Posted Oct 3, 2020 1:24 UTC (Sat) by murukesh (subscriber, #97031) [Link] (1 responses)

Phrases like "[SHA2-256] is widely supported and some CPUSs have hardware acceleration for that" and "the third category would be picking one of the more modern speed-optimized variants of the SHA3 finalists" makes me think their priorities meant SHA3 itself didn't end up high on the shortlist. The benchmarks in the first post did include SHA3:
I've attached basic benchmark numbers below. The asm variant is using
whatever my Threadripper supports in terms of low-level primitives, e.g.
AVX2 and the SHA extension, either from OpenSSL (BLAKE2, SHA2, SHA3) or
the reference implementations (K12, BLAKE3, BLAKE3*).
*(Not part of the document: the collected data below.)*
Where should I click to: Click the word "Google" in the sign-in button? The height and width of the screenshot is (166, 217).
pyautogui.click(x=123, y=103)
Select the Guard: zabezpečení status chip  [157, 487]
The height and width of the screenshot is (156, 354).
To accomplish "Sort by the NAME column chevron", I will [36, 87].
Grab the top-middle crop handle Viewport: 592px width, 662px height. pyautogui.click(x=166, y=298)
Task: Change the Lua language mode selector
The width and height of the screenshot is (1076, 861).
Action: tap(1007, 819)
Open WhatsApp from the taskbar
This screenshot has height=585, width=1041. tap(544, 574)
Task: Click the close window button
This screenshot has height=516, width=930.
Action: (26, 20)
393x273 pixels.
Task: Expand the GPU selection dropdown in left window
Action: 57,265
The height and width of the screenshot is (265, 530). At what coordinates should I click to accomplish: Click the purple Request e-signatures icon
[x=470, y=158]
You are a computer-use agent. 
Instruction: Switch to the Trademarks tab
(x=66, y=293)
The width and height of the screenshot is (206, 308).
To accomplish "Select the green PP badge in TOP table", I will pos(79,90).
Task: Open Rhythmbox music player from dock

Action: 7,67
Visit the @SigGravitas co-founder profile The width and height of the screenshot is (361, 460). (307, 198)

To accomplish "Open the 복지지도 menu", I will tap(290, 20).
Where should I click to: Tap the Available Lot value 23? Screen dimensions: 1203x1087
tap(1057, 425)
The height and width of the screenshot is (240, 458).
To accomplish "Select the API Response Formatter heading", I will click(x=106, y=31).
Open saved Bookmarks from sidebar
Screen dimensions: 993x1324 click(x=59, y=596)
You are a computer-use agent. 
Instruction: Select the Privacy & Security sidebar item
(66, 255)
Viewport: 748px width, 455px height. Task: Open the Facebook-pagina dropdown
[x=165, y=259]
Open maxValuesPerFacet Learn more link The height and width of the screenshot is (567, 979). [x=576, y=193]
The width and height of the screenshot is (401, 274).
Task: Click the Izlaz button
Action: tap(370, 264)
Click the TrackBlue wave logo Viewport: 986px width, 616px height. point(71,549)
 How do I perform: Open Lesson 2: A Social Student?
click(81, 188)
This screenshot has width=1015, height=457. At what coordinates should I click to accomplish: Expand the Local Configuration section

Test case was
hashing a large file (~7GB). 

BLAKE2s256 (asm)  13.8s
SHA2-256   (asm)   4.5s
SHA2-256   (C)    28.0s
SHA3-256   (asm)  16.7s
SHA3-256   (C)    19.8s
K12        (asm)   5.9s
K12        (C)     9.2s
BLAKE3     (asm)   4.1s
BLAKE3     (C)    10.1s
BLAKE3*    (asm)   5.5s
BLAKE3*    (C)    13.8s
SHA3 is not winning any prizes there.

SHA-3 (Keccak)

Posted Oct 8, 2020 3:50 UTC (Thu) by scientes (guest, #83068) [Link]

The approval of SHA3 as such is frowned upon as only creating confusion and incompatibility with SHA2, without clear benefits.